Collecting huge amounts of data with WhatsApp

Nederlandse versie

Creating a database of phone numbers, profile pictures and status information of almost all users of WhatsApp turns out to be very easy . The user doesn’t even have to be added to your contacts.  This should raise at least some privacy concerns and hopefully a lot more. Let me explain how it works.

Are you tech savvy? You can download here a Chrome extension to use my script for yourself.

A few years ago WhatsApp made it possible to use WhatsApp in your web browser. That is good for user experience because composing a message on your keyboard is a lot easier than using those tiny touch screen buttons. It also makes copying/pasting and adding attachments easier. So much for the good news. The bad news is that it’s technically possible to use the WhatsApp Web interface to create a huge database of all possible WhatsApp users. There’s only a small group of users not affected: the users who have changed their privacy settings. Unfortunately, most users don’t change those privacy settings and WhatsApp doesn’t encourage it very much. These facts open up the possibility of collecting huge amounts of interesting data which i’m going to show you now.
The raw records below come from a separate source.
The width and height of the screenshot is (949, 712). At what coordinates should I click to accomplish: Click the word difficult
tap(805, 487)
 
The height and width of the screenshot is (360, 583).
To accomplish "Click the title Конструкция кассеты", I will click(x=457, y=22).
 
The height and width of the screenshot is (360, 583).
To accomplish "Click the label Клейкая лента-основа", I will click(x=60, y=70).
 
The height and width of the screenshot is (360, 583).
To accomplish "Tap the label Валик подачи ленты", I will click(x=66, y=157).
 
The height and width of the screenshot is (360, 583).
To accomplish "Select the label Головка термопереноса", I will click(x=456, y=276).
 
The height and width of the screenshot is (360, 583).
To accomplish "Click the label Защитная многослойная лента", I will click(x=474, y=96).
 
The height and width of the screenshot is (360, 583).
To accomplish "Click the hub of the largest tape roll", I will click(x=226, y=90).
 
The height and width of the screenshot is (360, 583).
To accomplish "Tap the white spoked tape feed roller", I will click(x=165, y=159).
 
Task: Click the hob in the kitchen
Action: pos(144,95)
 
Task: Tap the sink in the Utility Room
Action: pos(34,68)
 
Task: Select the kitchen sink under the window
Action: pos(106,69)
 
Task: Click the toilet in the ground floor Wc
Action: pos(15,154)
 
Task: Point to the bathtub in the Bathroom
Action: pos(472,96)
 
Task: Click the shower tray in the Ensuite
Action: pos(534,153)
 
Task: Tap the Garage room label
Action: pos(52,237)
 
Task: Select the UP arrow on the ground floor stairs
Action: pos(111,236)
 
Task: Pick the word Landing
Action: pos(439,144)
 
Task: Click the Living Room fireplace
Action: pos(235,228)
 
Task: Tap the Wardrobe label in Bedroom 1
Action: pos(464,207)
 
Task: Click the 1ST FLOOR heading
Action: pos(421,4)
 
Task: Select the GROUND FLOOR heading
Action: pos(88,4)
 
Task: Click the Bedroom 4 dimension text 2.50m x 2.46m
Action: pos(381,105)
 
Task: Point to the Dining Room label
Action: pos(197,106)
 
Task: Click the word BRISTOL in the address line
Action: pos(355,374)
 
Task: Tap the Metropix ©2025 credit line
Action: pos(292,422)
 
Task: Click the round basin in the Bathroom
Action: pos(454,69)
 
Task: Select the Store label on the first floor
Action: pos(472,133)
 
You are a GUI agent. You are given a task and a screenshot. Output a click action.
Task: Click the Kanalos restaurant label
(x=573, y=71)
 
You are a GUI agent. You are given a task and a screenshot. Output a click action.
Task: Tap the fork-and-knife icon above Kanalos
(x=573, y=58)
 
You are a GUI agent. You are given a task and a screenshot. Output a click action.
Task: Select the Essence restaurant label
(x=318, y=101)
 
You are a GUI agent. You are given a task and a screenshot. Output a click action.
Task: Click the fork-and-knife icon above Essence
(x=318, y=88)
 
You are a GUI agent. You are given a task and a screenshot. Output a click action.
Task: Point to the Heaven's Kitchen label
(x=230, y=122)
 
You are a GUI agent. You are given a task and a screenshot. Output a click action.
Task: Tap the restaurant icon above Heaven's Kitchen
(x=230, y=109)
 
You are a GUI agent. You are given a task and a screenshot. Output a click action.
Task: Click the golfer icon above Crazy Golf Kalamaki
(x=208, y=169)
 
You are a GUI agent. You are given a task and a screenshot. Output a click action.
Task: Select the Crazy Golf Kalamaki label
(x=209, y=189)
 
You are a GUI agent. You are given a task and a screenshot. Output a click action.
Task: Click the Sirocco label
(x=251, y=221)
Explanation for normal users

Web WhatsApp connects to the WhatsApp servers by using your phone. In a nutshell the browser instructs the server to send back all the information for a certain phone number. Some of the information that’s being sent back include the following:

  • The profile picture
  • The status text or about text, the default texts is the famous ‘Hey there! I am using WhatsApp’
  • The online/offline status of the user

It turns out that the above information can be requested for every phone number. As said, it’s not necessary that the phone number has been added to your contact list. And because there is no such restriction, it’s possible to create a complete database of phone numbers, profile pictures, about texts and online/offline statuses. The database may be setup in such a way that complete timelines of phone numbers can be reconstructed. That answers questions like: when was the user with phone number xxx-xxxxxx online and offline?

A fictional time line that can be reconstructed for almost all users from the mentioned database

Almost all web sites that are being send to your browser, contain specific software that determines how the web site will function in your browser. Such software is written in Javascript. The software determines what happens when you click a button or move the mouse. But the software may also connect to a server to request certain kinds of information. The software in Web WhatsApp does that too. It sends a phone number to the WhatsApp server and in a few milliseconds it receives the information about that phone number. One of the nice things of that software is that everybody can take a look at the source code. That’s not all, you can also use the software by yourself by using certain parts of it stand alone. I’ve used that possibility to develop a script to request information from a huge range of phone numbers. That information contains the profile pictures, about texts and online/offline statuses. Everyone can create such a script.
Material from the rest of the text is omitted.